Quand, dans son discours au Climate Finance Day, Bruno Le Maire faisait l’impasse sur sa demande de sortie des hydrocarbures non conventionnels formulée l’an dernier, l’ACPR et l’AMF publiaient leur pré-rapport annuel posant leurs exigences. Les régulateurs rappellent le rôle des énergies fossiles dans la crise climatique et – tenant compte des récentes conclusions de l’Agence Internationale de l’Energie (AIE) – appellent la Place de Paris à “clarifier et renforcer” ses engagements en la matière. Tour d’horizon.

Un constat partagé

Les régulateurs financiers français avaient déjà analysé en 2020 les politiques charbon adoptées par les acteurs financiers français, et émis une batterie de recommandations pertinentes.

Un an après, la nouvelle analyse de l’ACPR et de l’AMF sur les politiques charbon et sur celles premières politiques adoptées sur le secteur du pétrole et du gaz rejoint celle de Reclaim Finance.

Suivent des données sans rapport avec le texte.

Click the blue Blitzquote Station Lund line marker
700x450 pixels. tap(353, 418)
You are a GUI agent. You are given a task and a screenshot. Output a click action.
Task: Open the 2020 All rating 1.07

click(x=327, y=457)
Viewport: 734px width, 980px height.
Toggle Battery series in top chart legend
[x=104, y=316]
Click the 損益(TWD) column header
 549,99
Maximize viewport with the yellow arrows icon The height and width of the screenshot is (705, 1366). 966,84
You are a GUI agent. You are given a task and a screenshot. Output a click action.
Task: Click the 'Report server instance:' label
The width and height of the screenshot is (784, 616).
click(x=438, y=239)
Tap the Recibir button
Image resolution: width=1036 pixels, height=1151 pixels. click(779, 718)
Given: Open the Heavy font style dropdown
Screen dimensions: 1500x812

Ainsi, si les régulateurs notent un “durcissement lent” des politiques charbon, celles-ci pêchent toujours en termes de transparence, notamment concernant le périmètre des activités couvertes, ce qui freine toute comparabilité. Le même problème concerne le calcul des expositions au secteur, qui reste très hétérogène. Ou encore le traitement réservé aux entreprises ayant adopté une stratégie de transition “crédible” et les différentes étapes – notamment en matière de renforcement des exclusions ou d’opposition à la vente d’infrastructures charbon – permettant d’atteindre les objectifs de sortie désormais fixés.

La notion de “développeurs” est désormais largement utilisée par les acteurs financiers sur le charbon, même si des différences importantes persistent en termes de définition. L’utilisation des seuils formulés en valeur absolue – production de charbon ou d’électricité à partir de charbon – se sont aussi largement diffusés.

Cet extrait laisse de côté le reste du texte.